Dual Mechanism of Integrin αIIbβ3 Closure in Procoagulant Platelets

Aggregation of platelets via activated integrin alpha(IIb)beta(3) is a prerequisite for thrombus formation. Phosphatidylserine-exposing platelets with a key role in the coagulation process disconnect from a thrombus by integrin inactivation via an unknown mechanism. Here we show that alpha(IIb)beta(3) inactivation in procoagulant platelets relies on a sustained high intracellular Ca2+, stimulating intracellular cleavage of the beta(3) chain, talin, and Src kinase. Inhibition of calpain activity abolished protein cleavage, but only partly suppressed alpha(IIb)beta(3) inactivation. Integrin alpha(IIb)beta(3) inactivation was unchanged in platelets from Capn1(-/-) mice, suggesting a role of the calpain-2 isoform.
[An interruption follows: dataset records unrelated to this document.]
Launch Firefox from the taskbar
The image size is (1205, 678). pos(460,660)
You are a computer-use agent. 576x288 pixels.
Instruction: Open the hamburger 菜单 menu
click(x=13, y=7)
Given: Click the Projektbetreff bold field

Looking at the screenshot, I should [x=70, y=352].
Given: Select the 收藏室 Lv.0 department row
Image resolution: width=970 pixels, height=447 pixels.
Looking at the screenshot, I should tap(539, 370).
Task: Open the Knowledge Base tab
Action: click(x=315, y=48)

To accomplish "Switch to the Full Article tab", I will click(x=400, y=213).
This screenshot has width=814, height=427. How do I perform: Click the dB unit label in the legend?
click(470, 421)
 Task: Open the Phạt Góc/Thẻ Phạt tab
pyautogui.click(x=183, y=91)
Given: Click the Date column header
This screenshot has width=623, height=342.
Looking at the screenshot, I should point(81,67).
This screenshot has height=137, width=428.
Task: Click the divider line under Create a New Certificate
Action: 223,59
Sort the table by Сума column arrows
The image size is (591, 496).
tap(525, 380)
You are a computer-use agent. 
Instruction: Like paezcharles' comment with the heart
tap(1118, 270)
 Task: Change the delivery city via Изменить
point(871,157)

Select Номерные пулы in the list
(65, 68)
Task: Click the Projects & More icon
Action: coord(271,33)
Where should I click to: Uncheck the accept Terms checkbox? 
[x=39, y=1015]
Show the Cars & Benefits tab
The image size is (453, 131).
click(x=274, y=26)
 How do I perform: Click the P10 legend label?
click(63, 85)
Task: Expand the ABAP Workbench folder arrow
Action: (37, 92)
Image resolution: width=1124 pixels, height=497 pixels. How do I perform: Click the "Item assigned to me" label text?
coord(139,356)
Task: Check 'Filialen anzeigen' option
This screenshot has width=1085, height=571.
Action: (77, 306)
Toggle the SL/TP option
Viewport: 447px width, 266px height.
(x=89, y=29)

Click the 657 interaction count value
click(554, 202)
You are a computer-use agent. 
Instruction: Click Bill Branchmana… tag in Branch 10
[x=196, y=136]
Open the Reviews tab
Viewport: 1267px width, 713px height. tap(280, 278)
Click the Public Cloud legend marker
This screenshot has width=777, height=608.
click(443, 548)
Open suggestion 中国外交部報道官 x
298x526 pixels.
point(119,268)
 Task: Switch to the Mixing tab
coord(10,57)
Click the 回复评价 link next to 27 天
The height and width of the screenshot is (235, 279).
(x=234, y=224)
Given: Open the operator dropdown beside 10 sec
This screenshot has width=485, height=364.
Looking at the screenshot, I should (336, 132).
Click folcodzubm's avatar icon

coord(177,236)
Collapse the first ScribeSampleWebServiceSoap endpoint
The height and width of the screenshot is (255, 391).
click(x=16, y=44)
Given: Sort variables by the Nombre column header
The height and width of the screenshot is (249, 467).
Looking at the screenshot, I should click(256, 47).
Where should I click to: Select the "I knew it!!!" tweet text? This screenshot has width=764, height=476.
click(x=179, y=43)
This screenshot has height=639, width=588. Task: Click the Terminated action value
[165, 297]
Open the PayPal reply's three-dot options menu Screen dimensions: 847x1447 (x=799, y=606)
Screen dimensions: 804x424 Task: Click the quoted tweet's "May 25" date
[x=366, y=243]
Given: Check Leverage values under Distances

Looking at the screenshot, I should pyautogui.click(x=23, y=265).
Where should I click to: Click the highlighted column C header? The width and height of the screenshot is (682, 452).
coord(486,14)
Scott syndrome platelets, lacking the transmembrane protein TMEM16F and having low phosphatidylserine exposure, displayed reduced alpha(IIb)beta(3) inactivation with the remaining activity fully dependent on calpain. In platelets from Ppif(-/-) mice, lacking mitochondrial permeability transition pore (mPTP) formation, agonist-induced phosphatidylserine exposure and alpha(IIb)beta(3) inactivation were reduced. Treatment of human platelets with cyclosporin A gave a similar phenotype. Together, these data point to a dual mechanism of alpha(IIb)beta(3) inactivation via calpain(-2) cleavage of integrin-associated proteins and via TMEM16F-dependent phospholipid scrambling with an assistant role of mPTP formation.